O, the Lord will give me strength …
If I were to die right now, I think the angels would smile on me … but, no, Marianna, even this desire is a sin: we must remain here in this world for as long as God wills. My soul, which is craven and weak, has so little desire to remain here that it sees with a wrongful sense of joy how rapidly my illness progresses from day to day.
My poor Marianna, you should see me now! I’ve become a skeleton. You should see my hands, face and eyes! My poor chest is entirely consumed with a burning fever. You should hear me cough. If only you could be with me when the pain of my illness exceeds my courage.

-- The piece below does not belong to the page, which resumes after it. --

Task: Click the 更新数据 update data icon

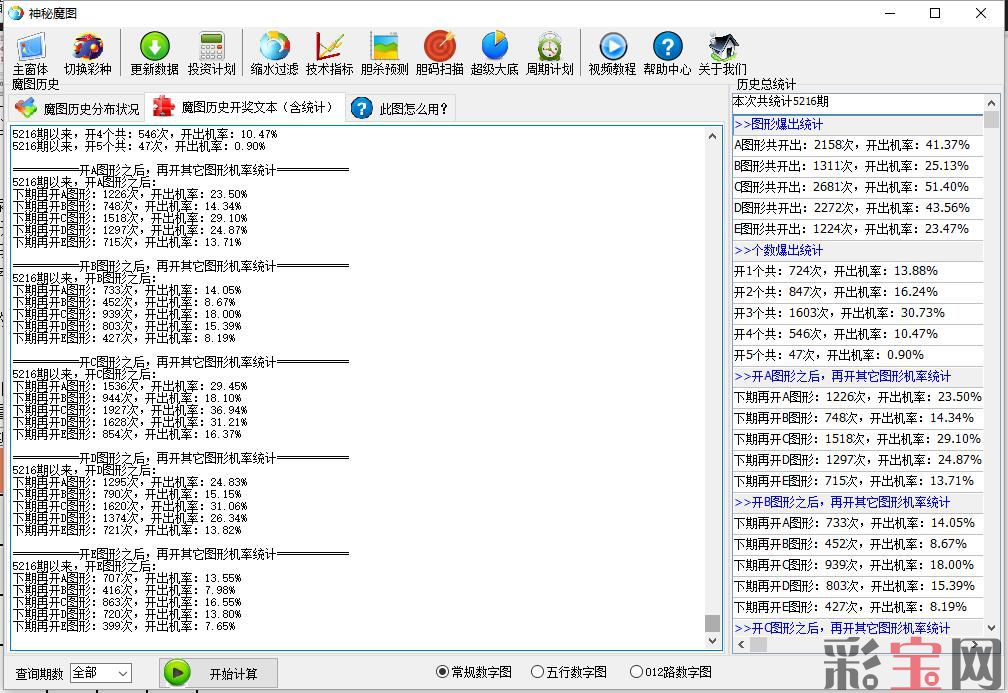Action: pos(154,53)
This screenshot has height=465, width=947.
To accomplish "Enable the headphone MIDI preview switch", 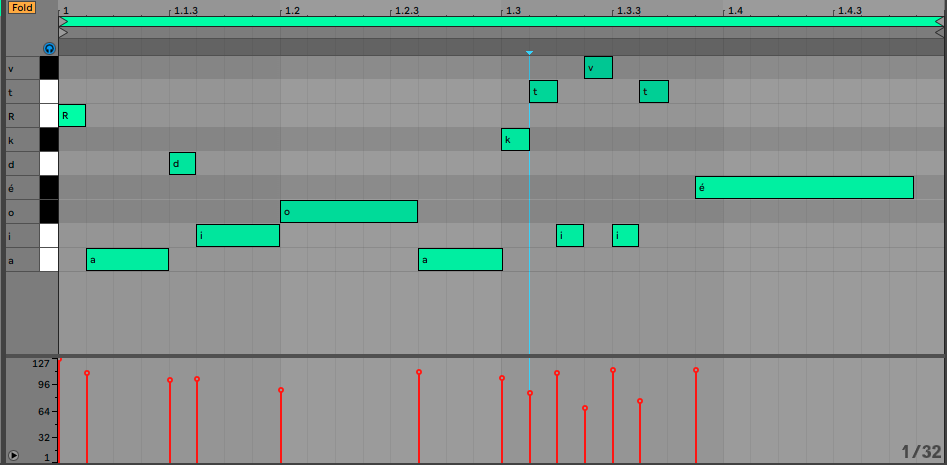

It’s better that you don’t see me again, Marianna, that no one should ever see me again! I have what I might call the shame of the sick. In his providential blindness, my papa always finds countless reasons for deluding himself and not noticing the state that I’m in.
O God, I belong to you, just as I am, with my failings and weaknesses, with my faults and my guilt, and with my immense love for you. Have pity on me, God, have pity on me! Let me not think! That’s my only prayer, that I might live and die in acceptance of no other thought but of You.